--- Written instruction ---
Format the lines of the records below as a numbered list, skipping blank lines and leaving out the pictures.
>> START Records to use
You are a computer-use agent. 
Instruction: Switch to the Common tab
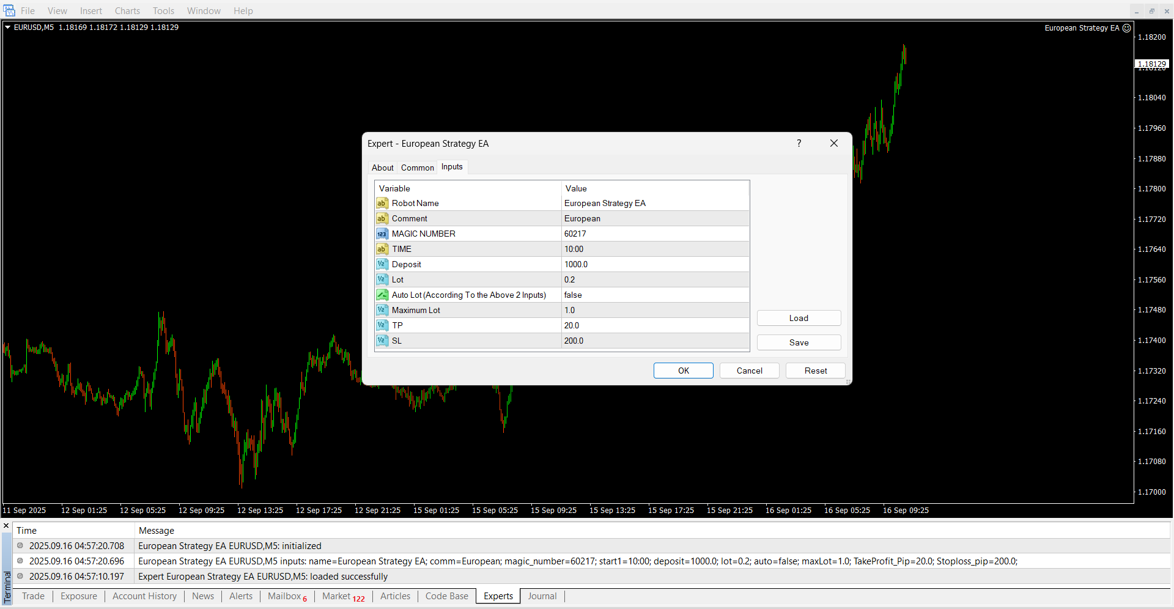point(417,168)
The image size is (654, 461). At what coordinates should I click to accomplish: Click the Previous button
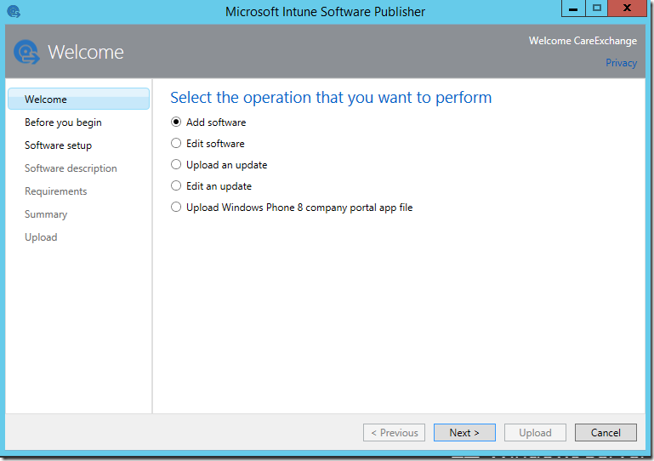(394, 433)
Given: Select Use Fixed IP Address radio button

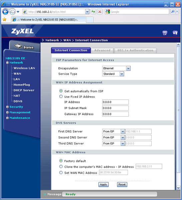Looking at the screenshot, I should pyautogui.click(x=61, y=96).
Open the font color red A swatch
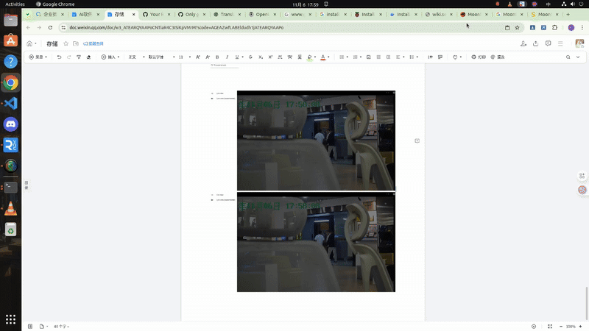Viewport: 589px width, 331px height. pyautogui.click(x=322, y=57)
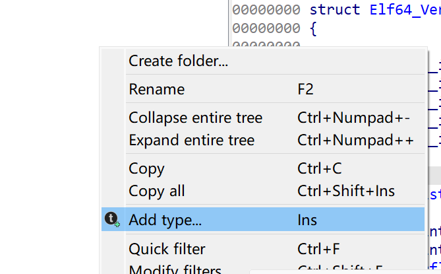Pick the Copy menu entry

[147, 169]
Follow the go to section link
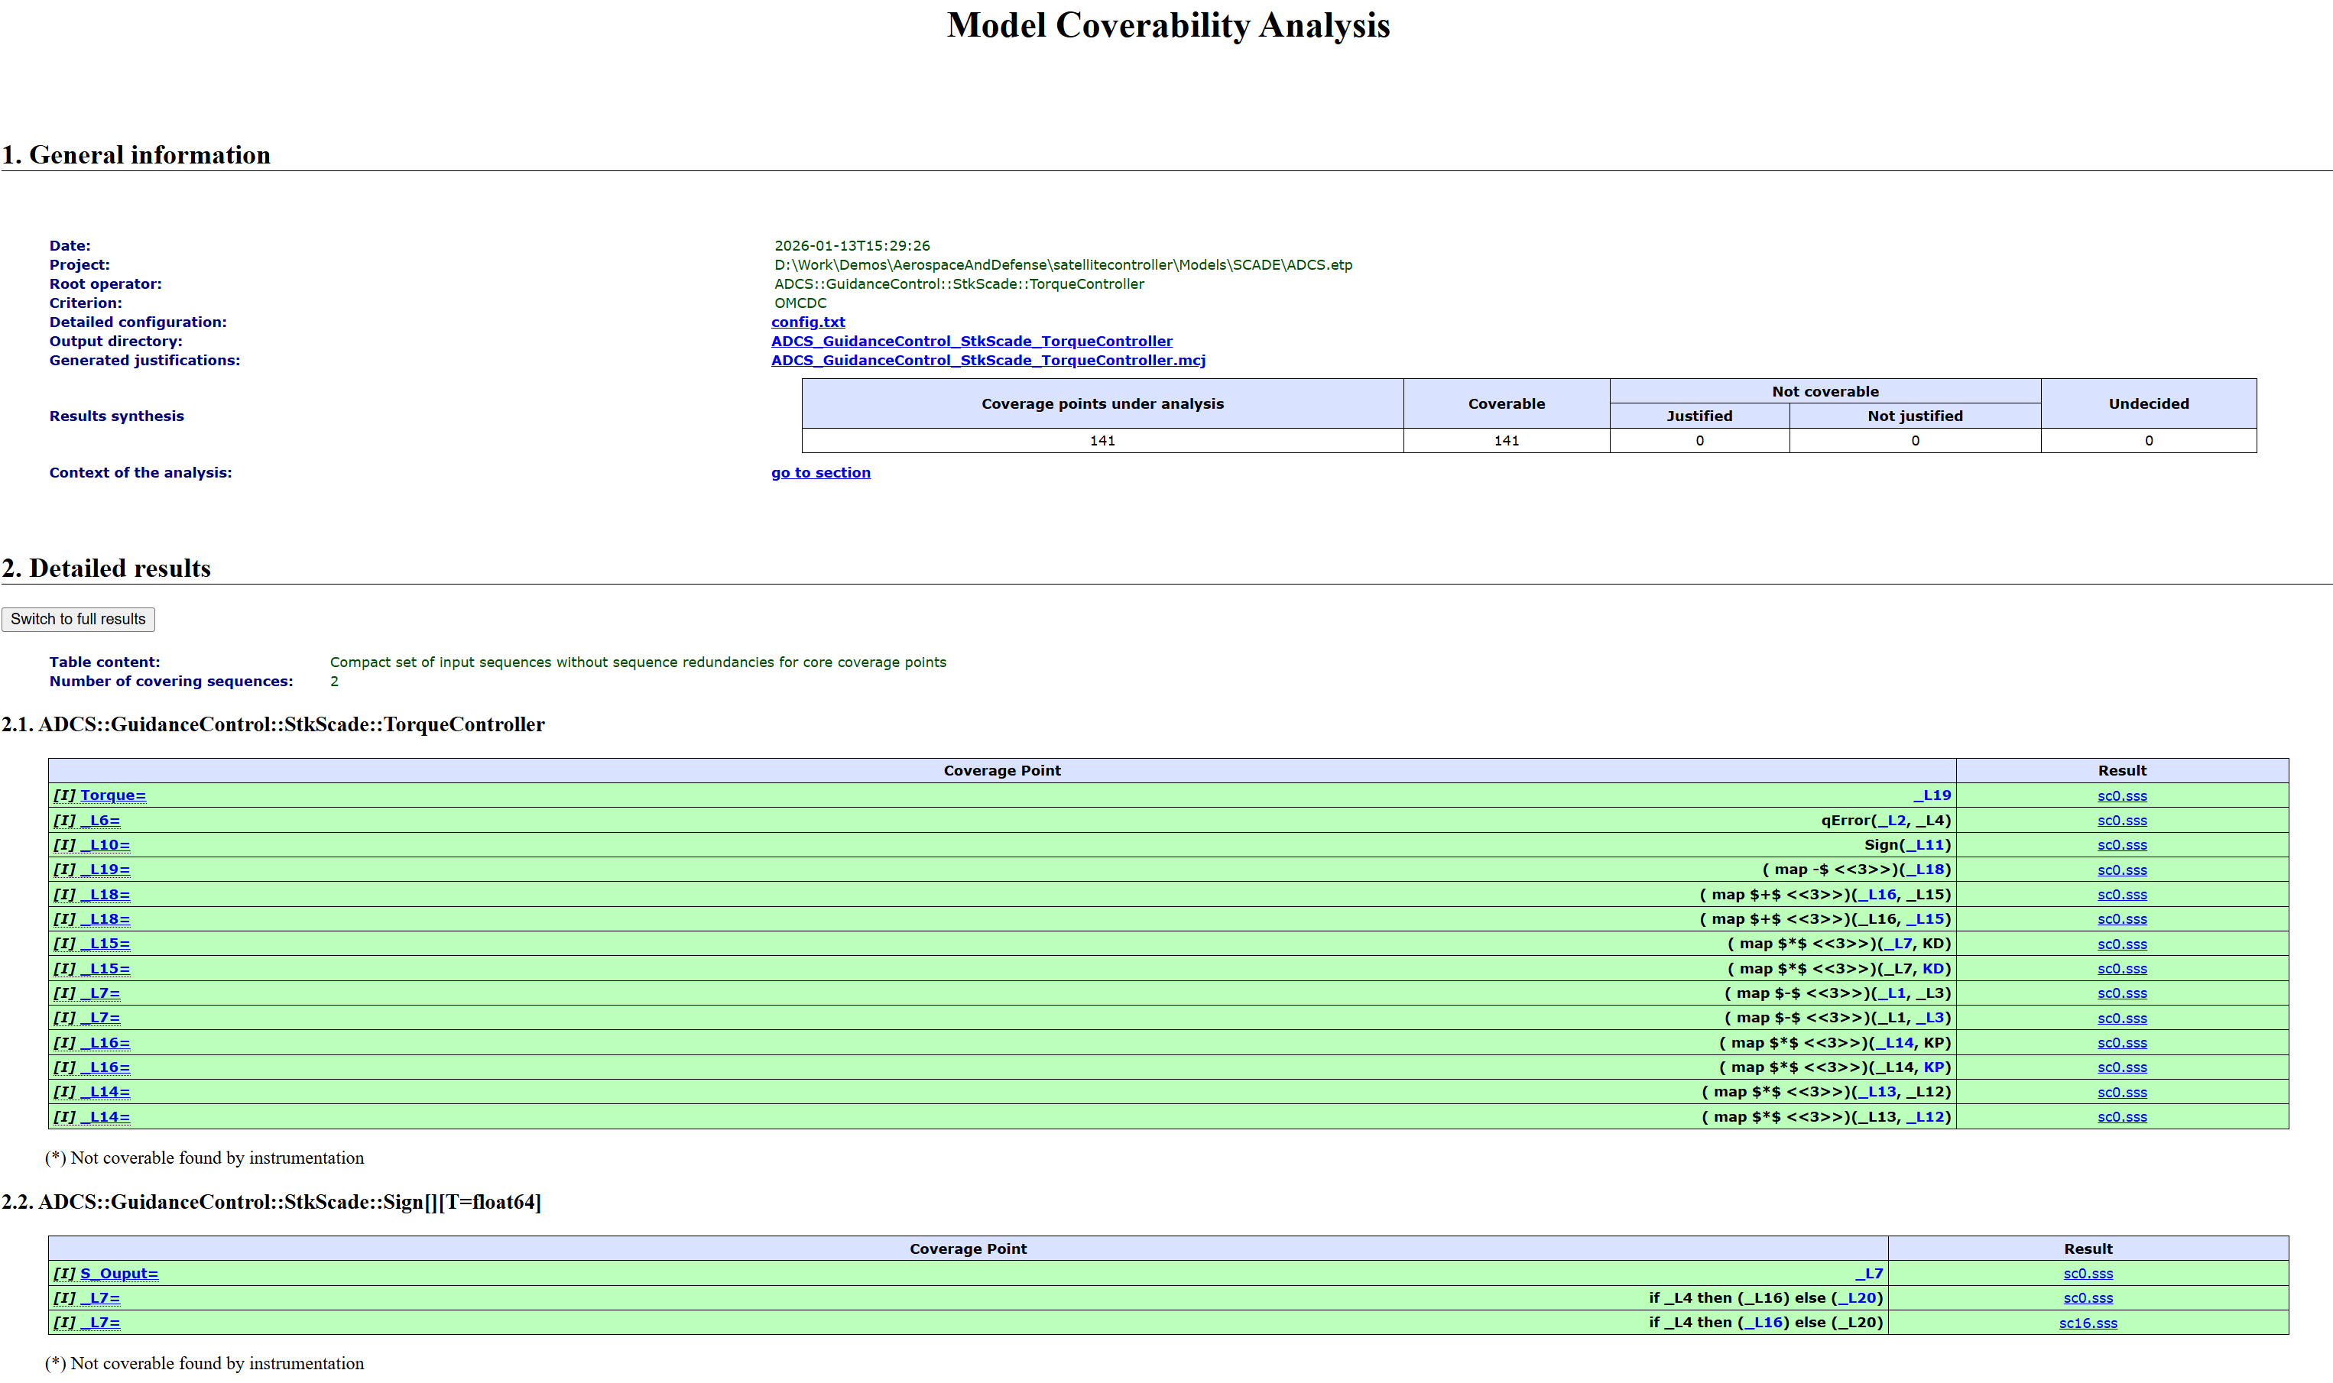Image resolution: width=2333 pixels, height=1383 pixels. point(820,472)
>> END Records to use
--- Complete answer ---
1. You are a computer-use agent. 
2. Instruction: Switch to the Common tab
3. point(417,168)
4. The image size is (654, 461). At what coordinates should I click to accomplish: Click the Previous button
5. (394, 433)
6. Given: Select Use Fixed IP Address radio button
7. Looking at the screenshot, I should pyautogui.click(x=61, y=96).
8. Open the font color red A swatch
9. Viewport: 589px width, 331px height. pyautogui.click(x=322, y=57)
10. Pick the Copy menu entry
11. [147, 169]
12. Follow the go to section link
13. Image resolution: width=2333 pixels, height=1383 pixels. point(820,472)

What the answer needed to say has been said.